# Linux Applikationen > Anwendungen Allgemein, Software >  Postbank zeigt mit dem Firefox (108) nur eine weiße Seite

## Dono

Hallo!

Seit ein paar Tagen bekommt man nur noch eine weiße Seite angezeigt.
Prüfen kann man das auch, wenn man nicht bei der Postbank ist.

https://meine.postbank.de/iob5/#/

Support gibt es von der Bank nicht. So muss man wohl die Bank wechseln.

Hat hier jemand das Problem auch?
(Stand 14.12.2022)

VG

----------


## DrunkenFreak

Keine Probleme hier.

Da hilft wohl tatsächlich nur Bank wechseln.

----------


## Sauerland1

Funktioniert es mit einem anderen Firefox Profil?

----------


## Dono

Nein. Ich habe es sogar mit einem Windows-PC probiert; geht auch nicht.
Eine echte IT gibt es bei der Postbank/Deutschebank nicht mehr, die sind jetzt in den Fängen von Google.

----------


## Dono

LOL. Eben hat es einmal funktinoniert und ich habe nichts verändert.

----------


## corresponder

Cache leeren? Anderen Browser verwenden (z.B. Brave)...

----------


## Dono

Anderer Browser geht. Firefox eben einmal auch. Schon seltsam.
Ob Chromium oder Brave muss ich mal ausprobieren.
Das muss irgendwas mit Cookies zu tun haben.

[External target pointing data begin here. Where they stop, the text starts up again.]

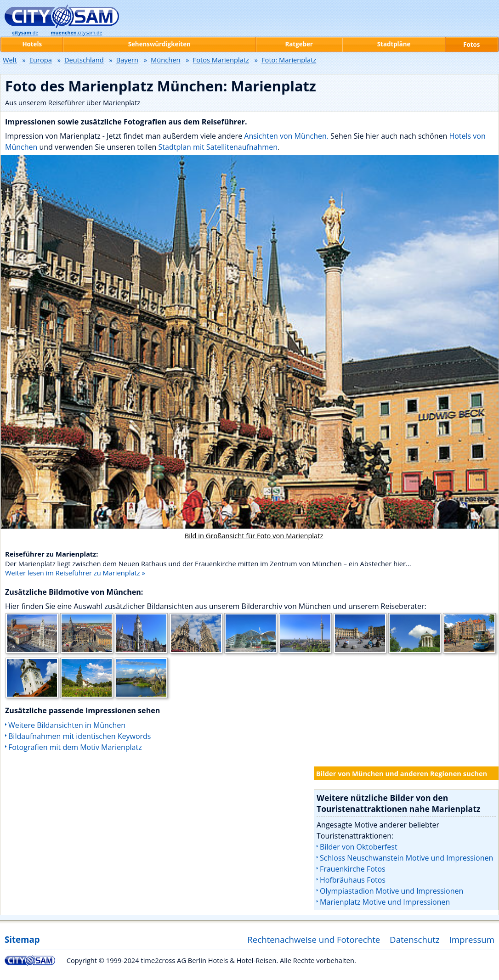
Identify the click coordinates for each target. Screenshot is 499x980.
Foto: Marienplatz (289, 60)
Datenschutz (414, 939)
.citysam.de (76, 33)
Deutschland (84, 60)
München (165, 60)
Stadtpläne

Das Problem ist seit ein paar Tagen: Zitat

Sie haben es vielleicht schon gehört: Unsere IT zieht um. In Vorbereitung dazu erhält die Login-Seite zum Postbank Banking und Brokerage bereits am 8. Dezember eine neue, moderne Optik. Wundern Sie sich daher nicht, wenn Sie sich demnächst anmelden. Wie die Login-Seite für Ihre Bankgeschäfte ab dem 8. Dezember aussieht, sehen Sie oben. Alles andere beim Login mit Ihrer Postbank ID bleibt wie gewohnt. Auch Ihr Sicherheitsverfahren, Postbank BestSign, bleibt weiterhin gültig. Achten Sie in nächster Zeit besonders darauf, Ihre Zugangsdaten über unsere Webseite postbank.de einzugeben. Bleiben Sie wachsam."
Gemeint ist ein riesiges Projekt, das die Banking-Angebote von Deutsche Bank und Postbank auf einer neuen Plattform vereinigen soll. Die Wahl fiel 2020 auf die Google Cloud. Neben der Arbeit am Backend sollen Nutzer aber auch ein neues Design und neue Funktionen kriegen. Los geht es mit einer neu gestalteten Login-Seite, neue Features will man dann 2023 bereitstellen.

bis zum 7.12.2022 war alles gut ... man man man

----------


## corresponder

Ganz ehrlich, die Postbank habe ich 2009 verlassen, die waren mir zu unflexibel und langsam,
nachdem dann diese, laut deren Werbung: "Eine lebenslange Emailadresse@post.de." nach ein paar Jahren hops gegangen ist,
kann ich den Verein nicht mehr ernst nehmen ;-)

dass nun die Apartheits- aehm deutsche Bank da mit drin hängt, ist eigentlich keine Werbung ;-P

----------


## muck19

Wenn ich im FF Ghostery aktiviert habe, wird auch nichts angezeigt.
Ausschalten und schon gehts.

----------


## Dono

Als Add-Ons habe ich Badger, FB-Container und opt out analytics. Aktuell funktioniert es. Verlassen wird die Postbank trotzdem.

----------


## Huhn Hur Tu

Sowas kommt leider bisweilen vor, wenn der Servicebetreiber zum Beispiel auf Chrome only entwickelt und dann ein neues Browserfeature verwendet oder um es anders auszudruecken, willkommen zurueck in den 90ern. 
Als Loesung verwende den ESR von Firefox

----------


## marce

> Als Loesung verwende den ESR von Firefox


Damit fängt man sich aber andere Probleme ein ..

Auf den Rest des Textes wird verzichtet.